Now entering peak cover crop glory. Our oat, barley, pea, bell bean, vetch and clover is really starting to explode with all the warmth!

ONLY A FEW SHARES LEFT

We have about 8 slots available in our 2020 CSA program currently. We'd love it if these new members came from your friends and family networks.

Now, more than ever, we see the importance and resiliency of local, regeneratively grown food. Seasonal food harvested that morning, or fresh from the plant by ones own hand, is nutrient dense, vibrant, and healthful in a ways that distantly grown produce cannot be. Distribution systems like ours, direct from the field to you, keeps food and keeps food and farmers growing right here in our community. A living relationship between the soil, the creatures, the farmers and those eating from a farm glues a community together and glues us to the farmland we all steward in essential ways. And as you know — a weekly flower garden ritual is food for the soul.
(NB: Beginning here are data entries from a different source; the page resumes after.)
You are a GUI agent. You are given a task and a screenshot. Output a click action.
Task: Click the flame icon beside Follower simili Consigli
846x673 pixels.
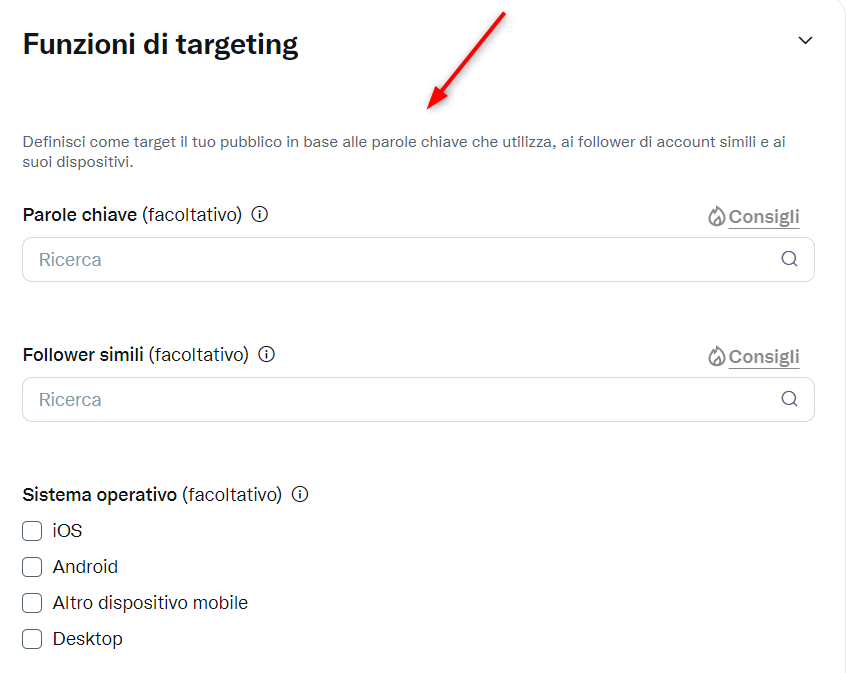click(x=716, y=356)

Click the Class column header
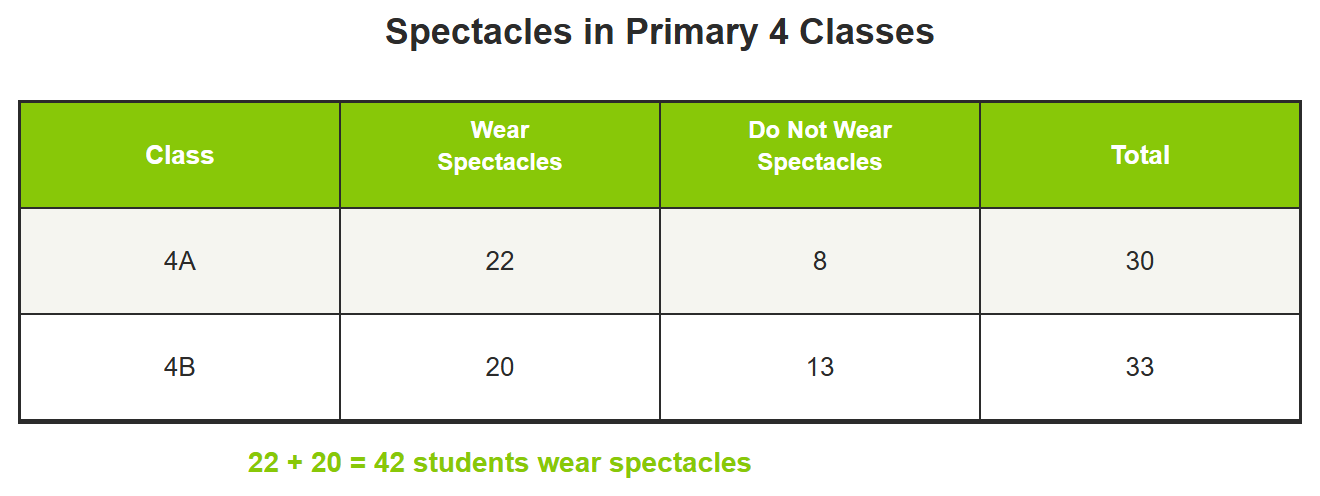coord(180,155)
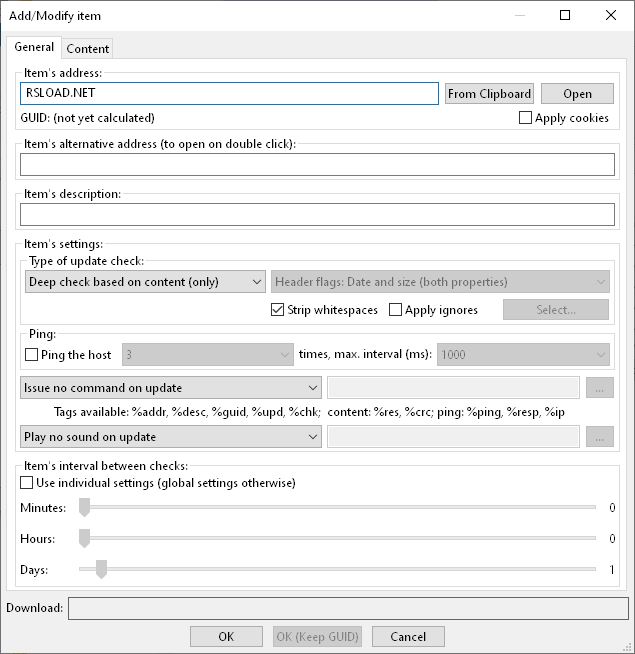
Task: Maximize the Add/Modify item window
Action: (565, 15)
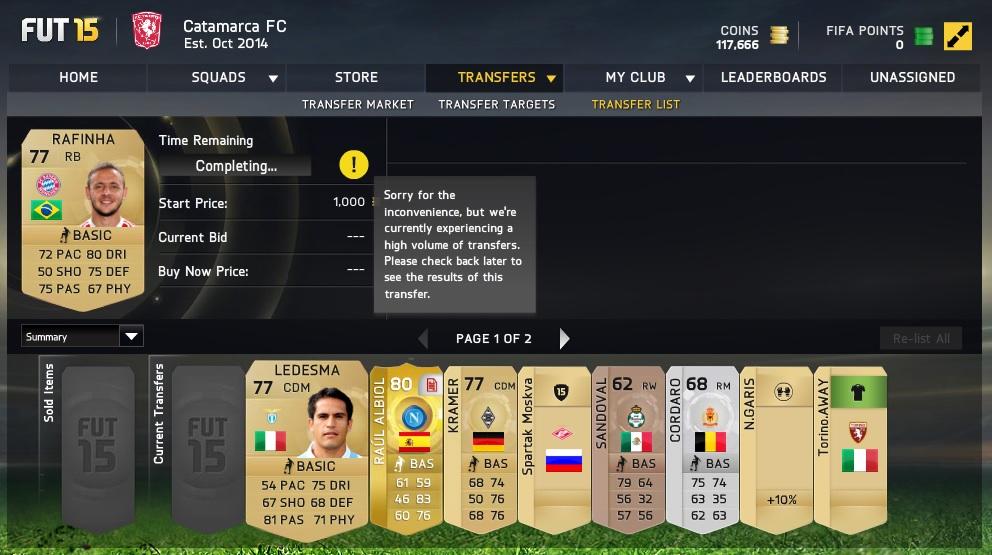992x555 pixels.
Task: Click the yellow fullscreen arrow icon
Action: tap(957, 36)
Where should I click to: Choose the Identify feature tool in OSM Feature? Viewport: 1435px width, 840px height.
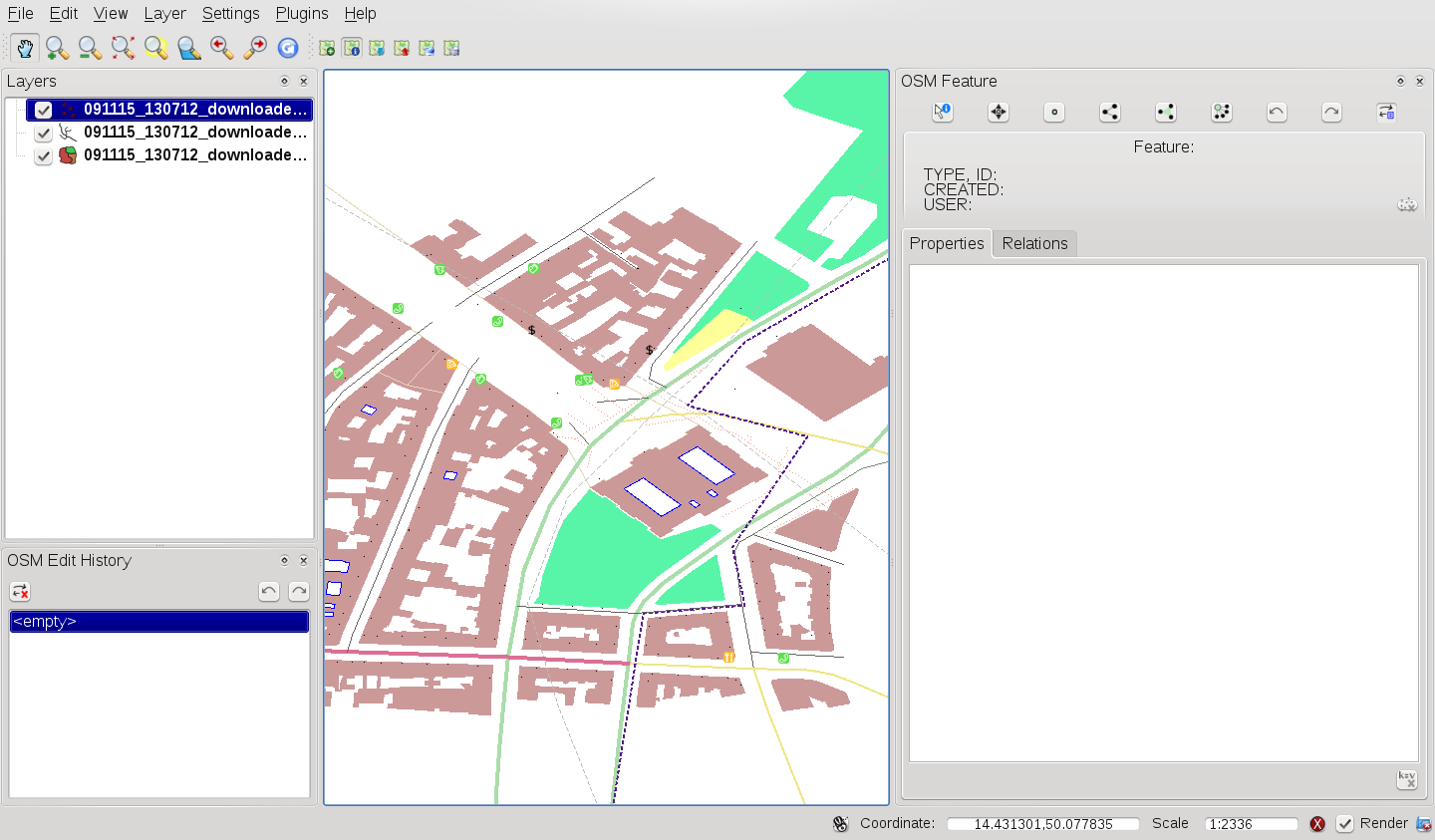pyautogui.click(x=943, y=113)
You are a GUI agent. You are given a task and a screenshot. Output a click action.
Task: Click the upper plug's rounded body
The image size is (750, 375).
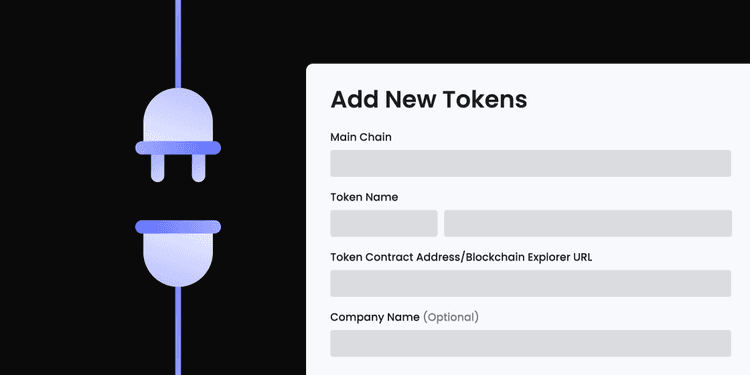178,115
All necessary info and sign-up form can be found on our website.

FARMSTAND CLOSED

Due to dwindling supplies, and the need to focus all our energy on the lead up to our 2020 harvest season we’ve decided to close our farmstand. We wanted to encourage members who can safely (and legally) do so, to patronize the Sebastopol farmer’s market and other local food outlets. It is important to support local food systems and food producers in times like these!

It’s going to be a good strawberry year!

It’s going to be a good strawberry year!

FARMER’S LOG

It has been surreal here on the farm. As then world faces this crisis, farmers must continue the work. This is a solace and a privilege, but can feel strange to carry on as the whole human world fluxes and changes.

Spring is one of the best times of year to work outside on the farm. The light is soft; the soil is soft; the plants — even the weeds — are soft. The whole world is newborn… and the landscape glows in green peach fuzz.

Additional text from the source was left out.